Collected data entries
------------------------------------------------------------------------
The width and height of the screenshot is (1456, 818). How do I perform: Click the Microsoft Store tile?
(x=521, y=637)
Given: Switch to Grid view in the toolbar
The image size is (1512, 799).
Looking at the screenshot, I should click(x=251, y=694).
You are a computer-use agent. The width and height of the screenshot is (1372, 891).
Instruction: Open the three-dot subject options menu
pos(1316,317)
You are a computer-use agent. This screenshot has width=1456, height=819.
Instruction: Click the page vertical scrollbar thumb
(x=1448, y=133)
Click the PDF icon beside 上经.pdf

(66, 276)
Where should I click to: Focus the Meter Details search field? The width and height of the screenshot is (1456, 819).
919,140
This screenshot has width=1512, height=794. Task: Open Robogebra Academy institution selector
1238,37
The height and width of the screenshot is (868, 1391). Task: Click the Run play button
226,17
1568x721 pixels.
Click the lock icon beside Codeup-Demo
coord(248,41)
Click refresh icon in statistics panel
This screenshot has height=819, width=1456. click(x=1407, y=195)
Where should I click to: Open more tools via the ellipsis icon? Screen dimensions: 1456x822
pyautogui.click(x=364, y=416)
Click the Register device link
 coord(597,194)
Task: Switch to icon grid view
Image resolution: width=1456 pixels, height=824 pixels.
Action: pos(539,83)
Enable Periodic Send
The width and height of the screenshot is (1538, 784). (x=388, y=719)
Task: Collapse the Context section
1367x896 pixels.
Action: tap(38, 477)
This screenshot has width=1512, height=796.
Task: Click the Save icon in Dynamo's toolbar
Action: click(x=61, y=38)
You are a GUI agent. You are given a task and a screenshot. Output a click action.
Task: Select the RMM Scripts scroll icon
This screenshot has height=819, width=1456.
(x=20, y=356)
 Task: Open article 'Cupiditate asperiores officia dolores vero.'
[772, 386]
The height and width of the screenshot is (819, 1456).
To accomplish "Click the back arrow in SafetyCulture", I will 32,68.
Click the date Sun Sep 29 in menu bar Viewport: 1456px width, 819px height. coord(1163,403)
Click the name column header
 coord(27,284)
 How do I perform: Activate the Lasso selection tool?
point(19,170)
------------------------------------------------------------------------
EXERCISE GOAL: Your reply should hold all the entries, each repeated without a single change.

EXPECTED ANSWER:
The width and height of the screenshot is (1456, 818). How do I perform: Click the Microsoft Store tile?
(x=521, y=637)
Given: Switch to Grid view in the toolbar
The image size is (1512, 799).
Looking at the screenshot, I should click(x=251, y=694).
You are a computer-use agent. The width and height of the screenshot is (1372, 891).
Instruction: Open the three-dot subject options menu
pos(1316,317)
You are a computer-use agent. This screenshot has width=1456, height=819.
Instruction: Click the page vertical scrollbar thumb
(x=1448, y=133)
Click the PDF icon beside 上经.pdf

(66, 276)
Where should I click to: Focus the Meter Details search field? The width and height of the screenshot is (1456, 819).
919,140
This screenshot has width=1512, height=794. Task: Open Robogebra Academy institution selector
1238,37
The height and width of the screenshot is (868, 1391). Task: Click the Run play button
226,17
1568x721 pixels.
Click the lock icon beside Codeup-Demo
coord(248,41)
Click refresh icon in statistics panel
This screenshot has height=819, width=1456. click(x=1407, y=195)
Where should I click to: Open more tools via the ellipsis icon? Screen dimensions: 1456x822
pyautogui.click(x=364, y=416)
Click the Register device link
 coord(597,194)
Task: Switch to icon grid view
Image resolution: width=1456 pixels, height=824 pixels.
Action: pos(539,83)
Enable Periodic Send
The width and height of the screenshot is (1538, 784). (x=388, y=719)
Task: Collapse the Context section
1367x896 pixels.
Action: tap(38, 477)
This screenshot has width=1512, height=796.
Task: Click the Save icon in Dynamo's toolbar
Action: click(x=61, y=38)
You are a GUI agent. You are given a task and a screenshot. Output a click action.
Task: Select the RMM Scripts scroll icon
This screenshot has height=819, width=1456.
(x=20, y=356)
 Task: Open article 'Cupiditate asperiores officia dolores vero.'
[772, 386]
The height and width of the screenshot is (819, 1456).
To accomplish "Click the back arrow in SafetyCulture", I will 32,68.
Click the date Sun Sep 29 in menu bar Viewport: 1456px width, 819px height. coord(1163,403)
Click the name column header
 coord(27,284)
 How do I perform: Activate the Lasso selection tool?
point(19,170)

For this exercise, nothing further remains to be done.